Library renovations welcome, student-to-seat ratio must be a priority

The goal of the renovation project is to use library space more efficiently, and to create spaces to host events such as research symposiums and lectures. The recent move of the Humanities Institute to the fourth floor of the library is one example. (Zhelun Lang/The Daily Campus)

Major welcome changes are coming to Homer Babbidge Library: the main on-campus study space for most UConn Storrs students. An interview between Library Assistant Vice Provost Holly Phillips and Alexandra Retter of The Daily Campus discussed the upcoming renovations as the library prepares to enter the first stage of a three-stage, five-year plan. As these changes take place it is critical that student input is continually taken into consideration and that none of the renovations seriously inconvenience students’ study routines.

In the interview, Phillips says the goal of the renovation project is to use library space more efficiently, and to create spaces to host events such as research symposiums and lectures. The recent move of the Humanities Institute to the fourth floor of the library is one example. Certainly, this was a move in a positive direction and reflects the future vision of the library, putting research in a more accessible, central location for students to promote their engagement. A library is not just a place to study, but to find resources and support for research and other intellectual endeavors.The Writing and Quantitative Learning Centers will similarly move to the second floor, in an effort to “[increase] their footprint,” according to Phillips, and Husky Tech will move to the first floor and gain a bigger support desk. Additionally, level three will become a graduate student commons in the future.

Throughout the renovation process and afterwards, it is important that the library maintains a high student-to-seat ratio.
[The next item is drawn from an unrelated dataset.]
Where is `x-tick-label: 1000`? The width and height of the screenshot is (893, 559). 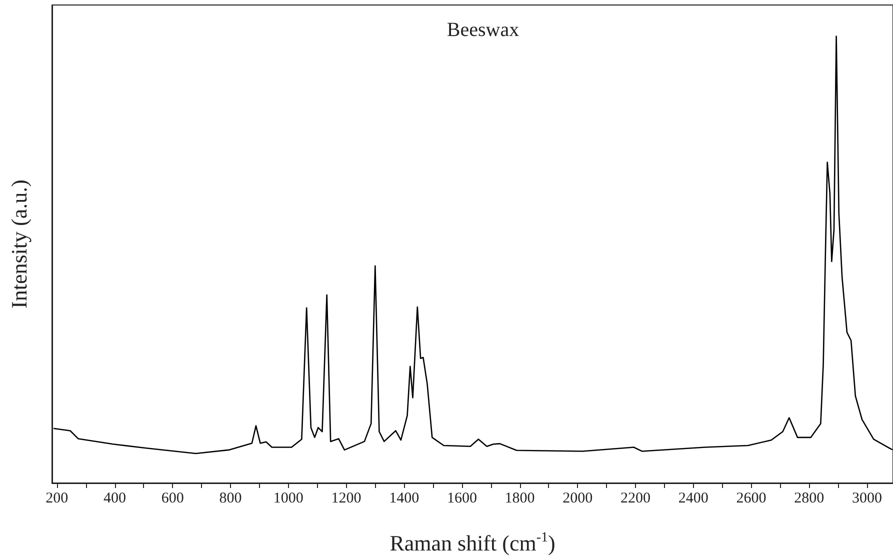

Jean Nelson, Library Head of Communications and Engagement, stated this in her interview with the Daily Campus, but its importance cannot be overstated. It has increasingly become a problem as the UConn student population has risen. Being able to study in the library allows students to focus, and ultimately do better in their classes. With these new changes, not only may students continue to struggle to find a seat in the library during exams time, they may also be less quiet spaces amidst construction, or they may return from a break to see their favorite study spot has been moved, and will not know where to relocate. Fortunately, Phillips mentioned that new compact shelving will reduce space taken up by collections. However this is just one example, also touched upon by Phillips, as to why student-university communication will be very important throughout the renovation process.